### Data items
__________
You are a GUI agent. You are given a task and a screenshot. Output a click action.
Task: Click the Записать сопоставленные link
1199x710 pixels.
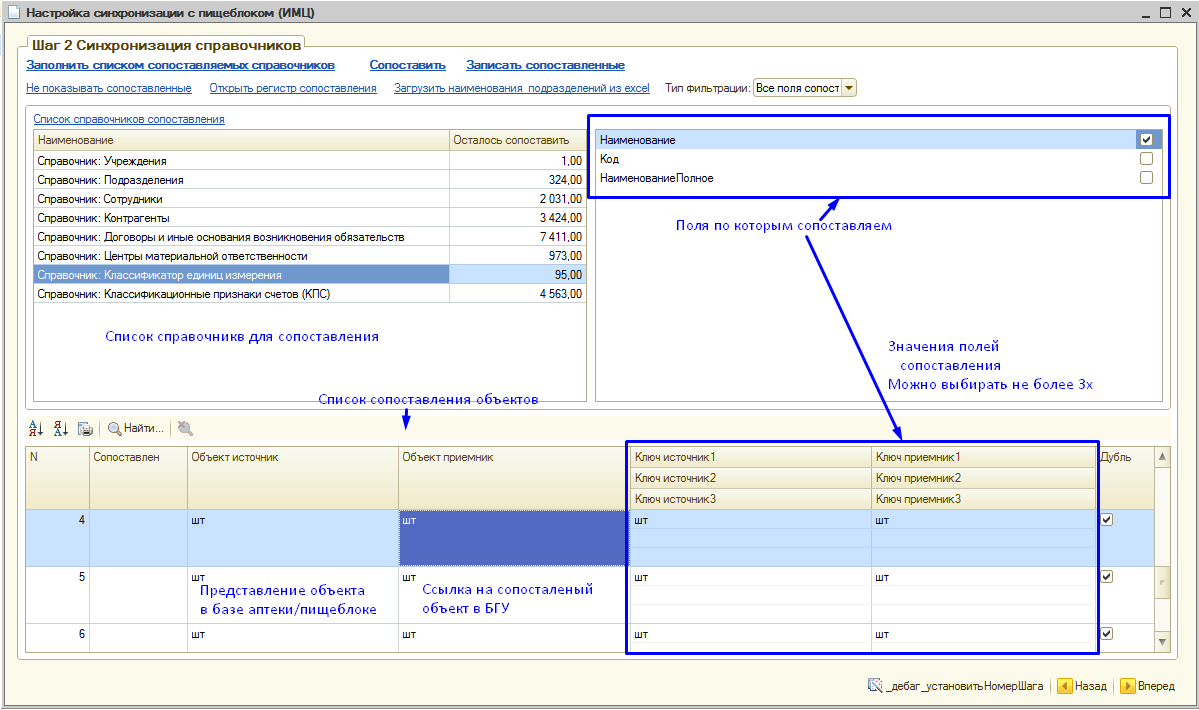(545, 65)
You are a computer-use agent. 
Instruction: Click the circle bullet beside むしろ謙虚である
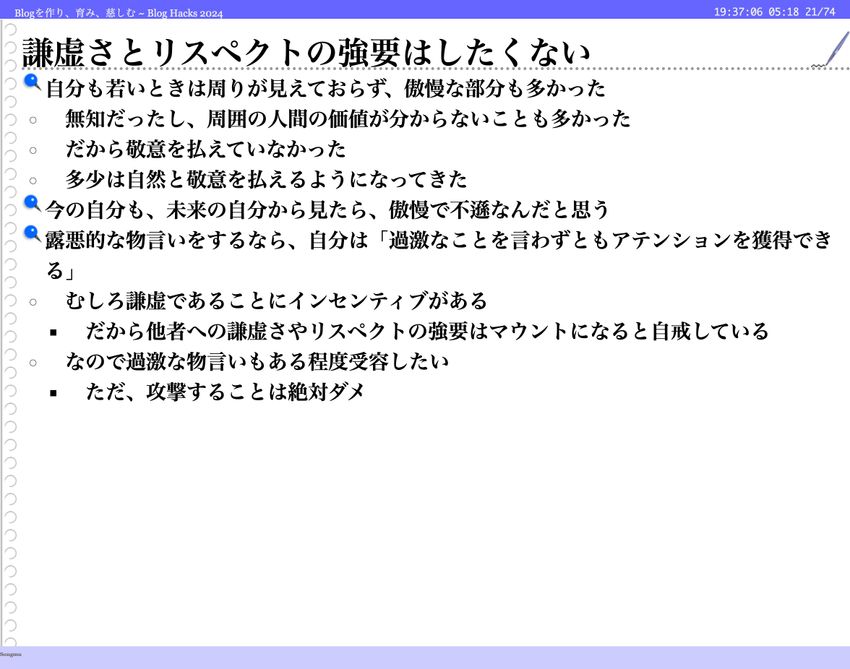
__________
### YOUR INSTRUCTIONS
Repeat the data exactly. Pictures should not appear.

### TASK OUTPUT
You are a GUI agent. You are given a task and a screenshot. Output a click action.
Task: Click the Записать сопоставленные link
1199x710 pixels.
(545, 65)
You are a computer-use agent. 
Instruction: Click the circle bullet beside むしろ謙虚である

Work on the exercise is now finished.